Growing up in Oklahoma City, Whitney concedes she was a “free-spirited handful,” for her parents, who owned a fashion boutique for women. She was a daddy’s girl and from him she learned practical skills and the value of common sense. On his advice she spent two years in college earning a secretarial certification. Then, as she puts it, “While I was born in Oklahoma, I was reborn in New York City in the summer of my 25th year.”

She had always dreamed of living in New York, and a series of connections took her there. She was working for the Salk Institute in California, typing manuscripts for Nobel Laureates, when the organization’s president moved to New York City to join the Aspen Institute of Humanistic Studies. He offered her a position there. She spent eight years in special events organizing, helping produce fundraising events for major organizations focusing on education, medical research, history, civil rights and performing and visual arts.

It was a “wonderful time” of hard work and excitement — and serendipitous moments. One day at the Cathedral of St. John the Divine, she was setting up for a dinner to benefit Kei Takei’s Moving Earth Dance Company. Hearing a heavenly voice singing “Amazing Grace,” she peeked into the cathedral’s vestibule. There was Aretha Franklin, alone and singing because the vestibule’s acoustics were so good. The singer whispered, “Don’t tell anyone I’m here.”

In 1976 Whitney relocated to Aspen to help manage the successful lieutenant governorship campaign for her friend Nancy Dick. She remained there and married a rodeo cowboy. 

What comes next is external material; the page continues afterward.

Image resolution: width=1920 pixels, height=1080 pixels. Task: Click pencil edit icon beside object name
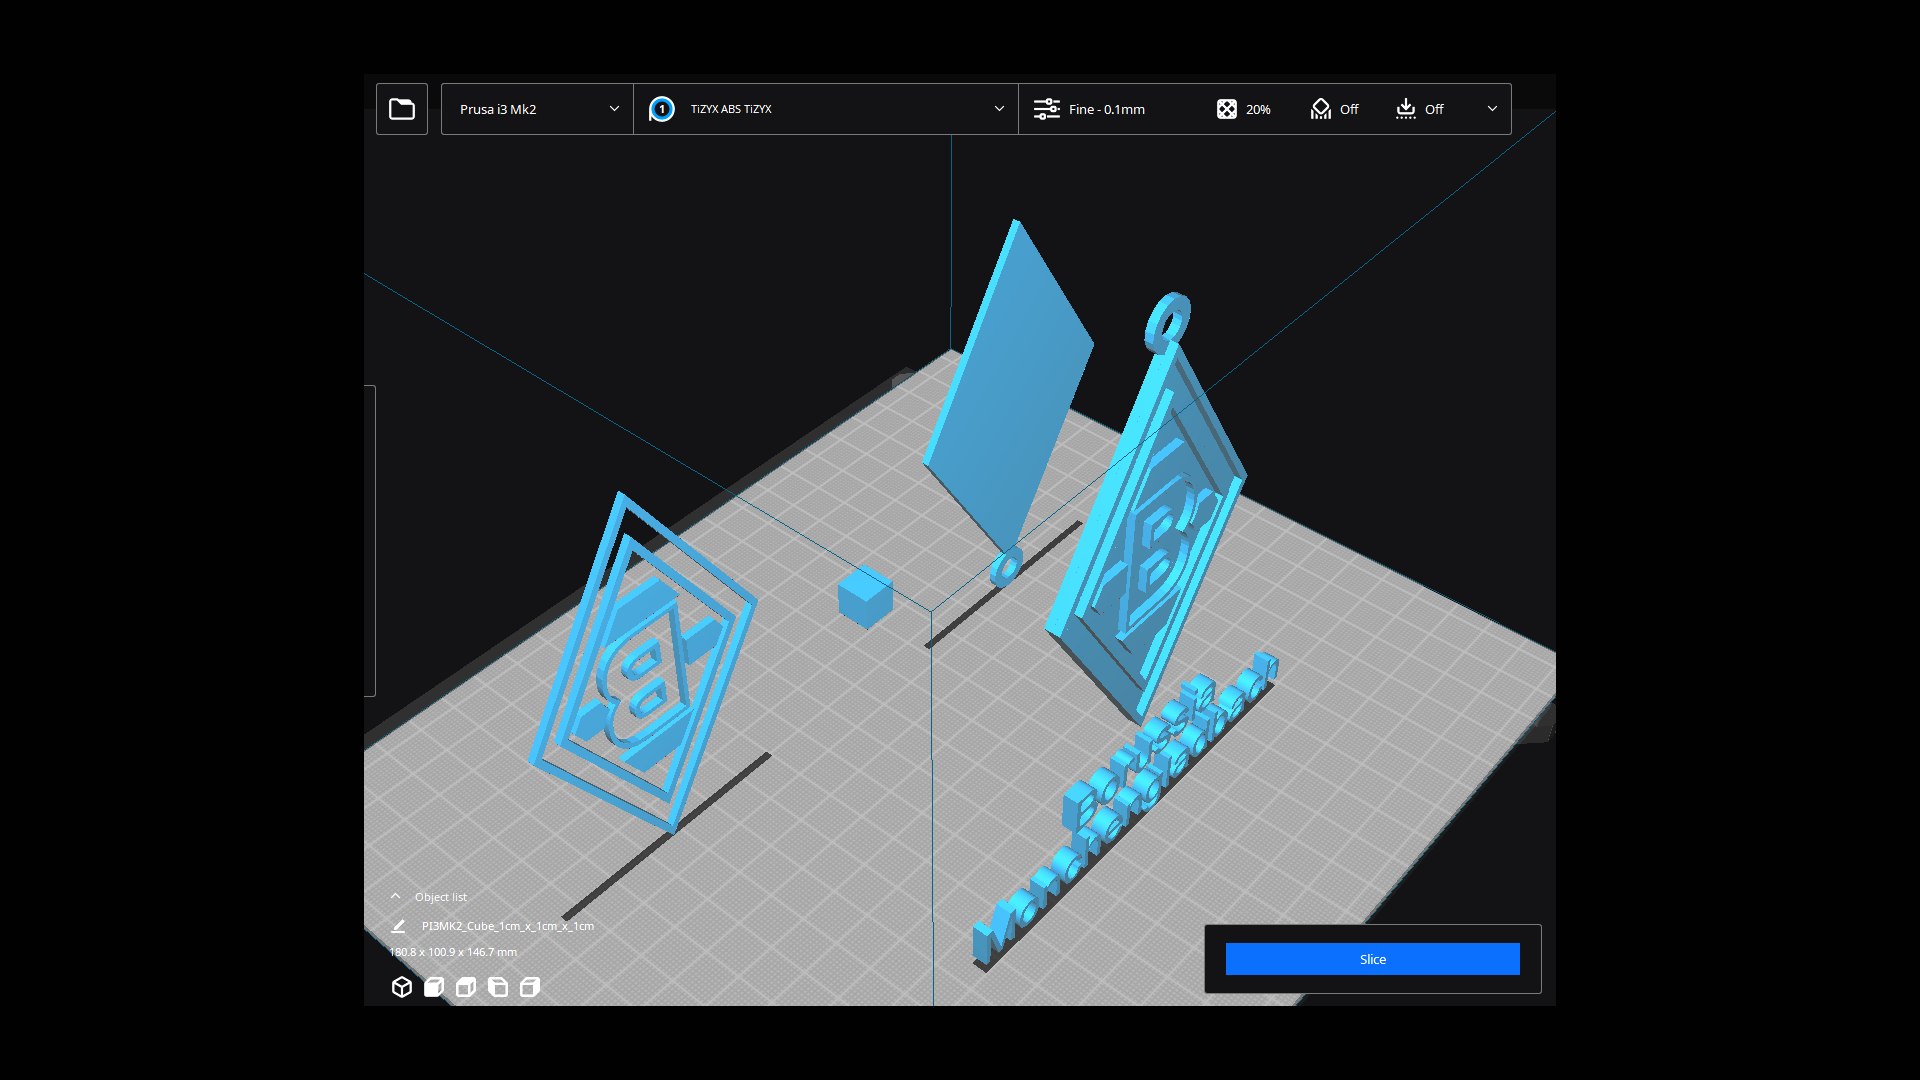(398, 926)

Four years later she came to Crestone to visit her dear friend Lyn Lindsay, resident manager for the Aspen Institute’s newly established seminar building in the Baca. Lyn asked Whitney to stay a couple of months to help organize the Institute’s annual meeting. Inspired by Hanne Strong’s vision of bringing together the world’s major wisdom traditions to live in peaceful coexistence on this sacred land, Whitney remained. The rodeo cowboy returned to Aspen.

Whitney recalls moments of tension in the early days between old-time town residents, of whom there were fewer than 35, and the influx of elite Aspen Institute attendees and new residents in the Baca development. After the Institute decided to leave the Baca in 1984 — in part because of mosquitoes and a lack of cultural events for attendees — Whitney was the Institute’s liaison with Colorado College. The college leased the seminar building and three townhouses and began bringing students here. She became the Baca Campus resident manager.

For a number of years Whitney had several jobs at once, also managing the Baca Townhouses, owning the Collection Connection, a fine art and consignment shop at the golf course and serving as a secretary at the Baca Grande Corporation. In 1983, the Baca Grande Property Owners Association (POA) asked her to assume editorship of its monthly publication. 

In July 1984, after reporting news unfavorable to bringing in new property owners, she was summoned to a POA board meeting and confronted about it. Unwilling to change her reporting style, she resigned and soon started the High Valley Independent newspaper. Its motto: “Dedicated to the spirit of independent thought and freedom of expression.” In 1987, exhausted from overwork, she regretfully ceased publication of the HVI.

Since retiring from Colorado College in 2002, Whitney has indulged her passion for travel. She and her four-legged family have traveled more than 120,000 miles in Bumpin’ Along, her 1986 VW Westfalia van. She has also traveled internationally. 

On the road or at home, each morning she sits quietly and in neat, tiny script writes affirmations, which read in part: “We struggle when we are attached to the way we think things should be. When we change the way we look at things, the things we look at change. Let us be free from struggle and attachment.” These words have guided her through countless changes in Crestone-Baca and her own life.